Electronic Thesis and Dissertation Repository

Degree

Doctor of Philosophy

Program

English

Supervisor

Matthew Rowlinson

Abstract

My dissertation, “Strata, Soma, Psyche: Narrative and the Imagination in the Nineteenth-Century Science of Lyell, Darwin, and Freud,” contributes new research to the diverse field mapping the intersections of science and literature in the nineteenth century. Although scholars such as Gillian Beer and George Levine have established ties between developments in the natural sciences and the scope of the nineteenth-century novel, there has not been a sustained effort to attend to the narrative structures of the primary texts that most influenced coterminous literary movements of the period. My work thus attends closely to the narrative and imaginative form of scientific writing that attempts to transcend the limits of what can be seen.

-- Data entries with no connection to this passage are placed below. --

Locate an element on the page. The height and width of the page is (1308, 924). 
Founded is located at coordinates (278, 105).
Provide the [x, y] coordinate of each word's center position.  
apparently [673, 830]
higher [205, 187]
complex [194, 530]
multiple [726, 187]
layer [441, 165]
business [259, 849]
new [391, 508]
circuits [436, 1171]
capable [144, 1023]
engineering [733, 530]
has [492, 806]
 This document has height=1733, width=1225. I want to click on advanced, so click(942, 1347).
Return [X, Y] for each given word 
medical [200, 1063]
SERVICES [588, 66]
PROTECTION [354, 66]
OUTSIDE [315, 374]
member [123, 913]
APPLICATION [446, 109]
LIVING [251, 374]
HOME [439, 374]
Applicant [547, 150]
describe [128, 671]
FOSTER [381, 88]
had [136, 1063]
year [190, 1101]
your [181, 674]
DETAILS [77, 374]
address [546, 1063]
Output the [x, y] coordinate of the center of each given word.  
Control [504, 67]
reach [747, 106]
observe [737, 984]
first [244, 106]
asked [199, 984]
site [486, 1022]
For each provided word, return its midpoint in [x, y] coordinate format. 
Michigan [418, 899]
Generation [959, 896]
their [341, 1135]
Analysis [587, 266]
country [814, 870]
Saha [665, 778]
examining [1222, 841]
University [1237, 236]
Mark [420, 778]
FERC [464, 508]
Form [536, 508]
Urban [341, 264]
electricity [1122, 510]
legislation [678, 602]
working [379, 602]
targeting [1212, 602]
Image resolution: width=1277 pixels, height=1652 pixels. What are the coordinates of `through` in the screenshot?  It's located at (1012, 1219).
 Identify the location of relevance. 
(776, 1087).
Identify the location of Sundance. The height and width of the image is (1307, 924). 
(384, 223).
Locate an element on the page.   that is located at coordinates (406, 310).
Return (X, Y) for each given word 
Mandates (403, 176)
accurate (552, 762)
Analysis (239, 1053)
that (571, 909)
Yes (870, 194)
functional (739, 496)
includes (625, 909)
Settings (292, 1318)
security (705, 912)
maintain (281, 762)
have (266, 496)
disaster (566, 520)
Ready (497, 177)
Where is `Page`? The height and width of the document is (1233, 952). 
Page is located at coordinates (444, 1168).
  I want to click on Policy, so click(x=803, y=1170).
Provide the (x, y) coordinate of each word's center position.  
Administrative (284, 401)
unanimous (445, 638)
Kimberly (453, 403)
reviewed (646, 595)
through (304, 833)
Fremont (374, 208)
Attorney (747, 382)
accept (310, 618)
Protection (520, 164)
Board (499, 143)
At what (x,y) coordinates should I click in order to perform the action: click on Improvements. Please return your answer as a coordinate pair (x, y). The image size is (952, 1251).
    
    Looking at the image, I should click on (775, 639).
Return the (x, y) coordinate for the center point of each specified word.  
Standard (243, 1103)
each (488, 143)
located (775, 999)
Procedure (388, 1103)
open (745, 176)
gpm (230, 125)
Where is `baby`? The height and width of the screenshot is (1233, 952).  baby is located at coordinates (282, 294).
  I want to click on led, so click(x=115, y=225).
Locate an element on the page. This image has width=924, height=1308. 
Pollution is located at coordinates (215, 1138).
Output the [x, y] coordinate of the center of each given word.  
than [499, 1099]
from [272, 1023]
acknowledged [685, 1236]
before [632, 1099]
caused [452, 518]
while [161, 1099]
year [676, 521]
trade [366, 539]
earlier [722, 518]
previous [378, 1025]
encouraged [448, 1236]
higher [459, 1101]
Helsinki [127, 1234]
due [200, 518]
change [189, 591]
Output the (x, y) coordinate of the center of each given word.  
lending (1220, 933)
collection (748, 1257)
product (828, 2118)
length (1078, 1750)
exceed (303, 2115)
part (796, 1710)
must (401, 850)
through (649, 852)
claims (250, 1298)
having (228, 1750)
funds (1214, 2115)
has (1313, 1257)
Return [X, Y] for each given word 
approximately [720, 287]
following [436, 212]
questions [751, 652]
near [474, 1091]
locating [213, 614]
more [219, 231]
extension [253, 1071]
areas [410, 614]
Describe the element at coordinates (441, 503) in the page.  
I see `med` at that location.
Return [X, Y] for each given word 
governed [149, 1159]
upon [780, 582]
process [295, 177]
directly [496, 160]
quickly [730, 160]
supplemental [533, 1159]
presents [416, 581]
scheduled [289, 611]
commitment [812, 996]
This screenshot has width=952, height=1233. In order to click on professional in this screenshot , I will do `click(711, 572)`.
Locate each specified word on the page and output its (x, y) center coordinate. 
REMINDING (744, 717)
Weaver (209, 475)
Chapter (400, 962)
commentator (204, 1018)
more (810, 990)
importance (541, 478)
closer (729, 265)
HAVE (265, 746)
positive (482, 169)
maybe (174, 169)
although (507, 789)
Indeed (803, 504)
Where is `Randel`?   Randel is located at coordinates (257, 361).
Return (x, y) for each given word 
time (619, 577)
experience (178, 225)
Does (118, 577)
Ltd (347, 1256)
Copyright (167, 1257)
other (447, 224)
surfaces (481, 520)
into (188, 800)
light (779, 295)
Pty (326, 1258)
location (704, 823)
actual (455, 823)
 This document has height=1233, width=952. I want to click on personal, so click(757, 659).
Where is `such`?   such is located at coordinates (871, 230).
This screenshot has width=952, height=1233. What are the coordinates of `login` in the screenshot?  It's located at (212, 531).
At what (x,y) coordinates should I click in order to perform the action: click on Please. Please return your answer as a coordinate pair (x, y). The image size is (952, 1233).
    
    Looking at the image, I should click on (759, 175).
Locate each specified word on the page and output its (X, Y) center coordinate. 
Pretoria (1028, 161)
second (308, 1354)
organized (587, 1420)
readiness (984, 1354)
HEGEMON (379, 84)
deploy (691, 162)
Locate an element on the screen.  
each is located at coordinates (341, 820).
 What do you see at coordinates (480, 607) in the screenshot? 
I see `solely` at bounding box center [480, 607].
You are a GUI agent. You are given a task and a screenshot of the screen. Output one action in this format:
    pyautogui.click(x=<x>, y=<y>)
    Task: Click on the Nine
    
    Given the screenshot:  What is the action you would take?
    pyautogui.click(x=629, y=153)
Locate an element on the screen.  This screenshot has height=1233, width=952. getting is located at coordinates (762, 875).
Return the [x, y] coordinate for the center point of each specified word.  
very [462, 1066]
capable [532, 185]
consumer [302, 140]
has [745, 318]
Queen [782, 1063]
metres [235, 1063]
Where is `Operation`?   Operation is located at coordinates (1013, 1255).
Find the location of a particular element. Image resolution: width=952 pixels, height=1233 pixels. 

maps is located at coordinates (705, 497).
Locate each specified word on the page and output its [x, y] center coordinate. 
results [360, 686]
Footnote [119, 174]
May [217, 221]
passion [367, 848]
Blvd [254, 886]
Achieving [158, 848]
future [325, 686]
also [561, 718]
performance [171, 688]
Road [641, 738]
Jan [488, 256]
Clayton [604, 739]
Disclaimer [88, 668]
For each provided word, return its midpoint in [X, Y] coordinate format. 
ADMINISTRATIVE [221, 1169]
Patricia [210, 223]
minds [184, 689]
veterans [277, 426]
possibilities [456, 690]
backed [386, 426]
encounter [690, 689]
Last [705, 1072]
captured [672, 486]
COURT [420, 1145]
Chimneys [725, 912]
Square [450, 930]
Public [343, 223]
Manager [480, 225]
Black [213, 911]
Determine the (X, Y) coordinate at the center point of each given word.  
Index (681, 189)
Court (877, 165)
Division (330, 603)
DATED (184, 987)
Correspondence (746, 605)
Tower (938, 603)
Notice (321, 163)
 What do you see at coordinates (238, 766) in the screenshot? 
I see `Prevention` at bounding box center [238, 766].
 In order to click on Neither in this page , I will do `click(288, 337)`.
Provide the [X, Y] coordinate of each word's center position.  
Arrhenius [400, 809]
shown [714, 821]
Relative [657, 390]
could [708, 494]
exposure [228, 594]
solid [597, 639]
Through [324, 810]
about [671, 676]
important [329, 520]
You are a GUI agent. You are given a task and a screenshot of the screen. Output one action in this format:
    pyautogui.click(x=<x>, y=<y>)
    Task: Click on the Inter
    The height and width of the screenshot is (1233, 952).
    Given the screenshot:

All three of Charles Lyell’s, Charles Darwin’s, and Sigmund Freud’s discipline-making texts (The Principles of Geology, The Origin of Species, and The Interpretation of Dreams) deal with historical forces whose operations cannot be observed in action, but only through the traces that are left behind. Three long single-author chapters detail how each text reconciles the ambition to establish a new branch of empirical science with the necessity of relying on the imagination to ford the gaps in physical evidence. I provide close readings of these foundational texts, identifying in each the rhetorical systems by which it represents and details what has never been present, and I demonstrate how each author strategically employs methods more conventionally associated with fictional narratives in the pursuit of establishing scientific facts. As a result, my project reframes the dominant concerns of Nineteenth-Century Literature and Science Studies by focusing in on how literary point of view, diversely defined, enables scientific thought to find a language in which to speak.